Но пока до совсем другого было так же далеко, как до Китая в известной позе, я думал над тем, чем же мне здесь-то заняться. При условии, что ничего у меня нет. И у местной «элиты» тоже практически ничего нет, даже денег: как мне рассказали, главный борец за свободу Уругвая, главнокомандующий всеми тутошними войсками, получал зарплату в размере половины песо в день — и жил, по местным меркам, практически в роскоши! А в казне Монтевидео (в городской казне) имелся финансовый запас в безумные полсотни тысяч песо — и все «элитарии» считали, что этих денег хватит и на обеспечение армии, и на всякие прочие благие дела. Так что шансов залезть в казну с целью что-то приличное приобрести у меня не было: некуда залезать-то! Но вот если эту казну пополнить…

Интересно мне было общаться лишь с товарищем Ларраньягой: он действительно много чего интересного знал. И, кроме всего прочего, у него и влияние было на местное общество более чем значительным — так что к началу октября, когда у меня все же мысль о том, как резко пополнить казну, сформировалась, он мне очень много про нынешнюю территорию рассказал. В том числе и о том, что с Бразилией все территориальные споры, наконец, были улажены, а сейчас местная знать бурно обсуждает, объединяться ли с Буэнос-Айресом или остаться отдельным государством. И при этом рассказал очень много про то, что в Уругвае все же имеется.

Из полезных ископаемых, я имею в виду: они, оказывается, все же имелись. Имелся мрамор и просто известняк, глины сколько угодно (очень для производства кирпичей подходящей), были огромные залежи аметистов, вроде бы даже где-то на западе и золото нашли. Но я услышал лишь два важных слова, или все же три: гипс, известь и глина. Ведь имея эти три вещи, можно делать настоящий цемент!

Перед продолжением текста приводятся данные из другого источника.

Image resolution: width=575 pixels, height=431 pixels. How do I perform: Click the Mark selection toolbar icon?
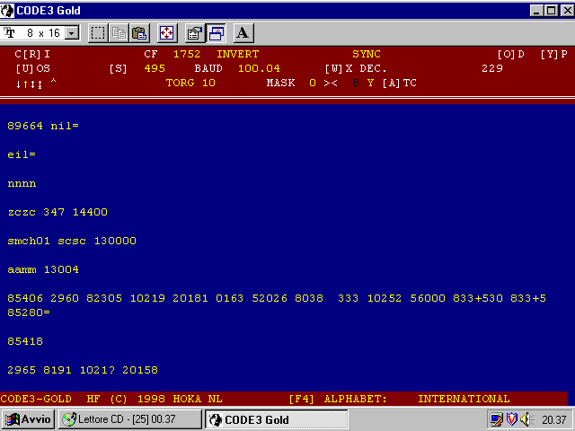pyautogui.click(x=98, y=33)
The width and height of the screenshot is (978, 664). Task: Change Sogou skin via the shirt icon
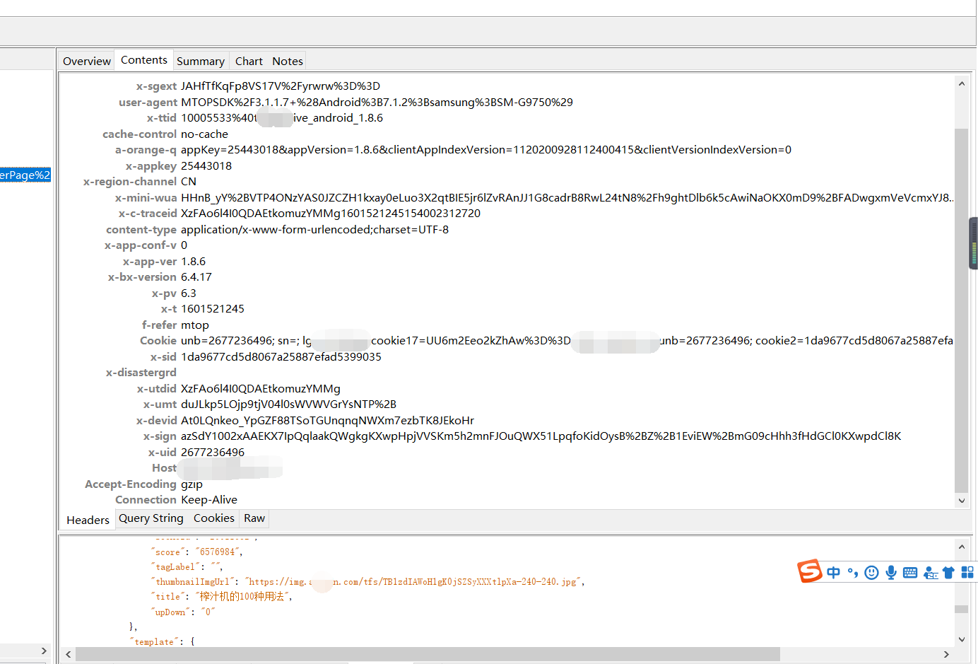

Правда, для этого еще и топливо требовалось — а здесь с топливом было более чем грустно, даже дрова возили из Аргентины. Собственно, гражданин Ларраньяга усиленно насаживал (не буквально, а все же через проповеди свои) культуру белой акации как «быстрорастущих национальных дров», он вообще это дерево сюда завез из Буэнос-Айреса — но пока акацию сажали лишь на улицах Монтевидео и всерьез на такие дрова рассчитывать не приходилось. И на добывающую промышленность — тоже, хотя падре и сказал, что аметисты могли бы изрядно казну пополнить, но англичане их скупают буквально за гроши. Но у англичан есть корабли, а у Уругвая их нет…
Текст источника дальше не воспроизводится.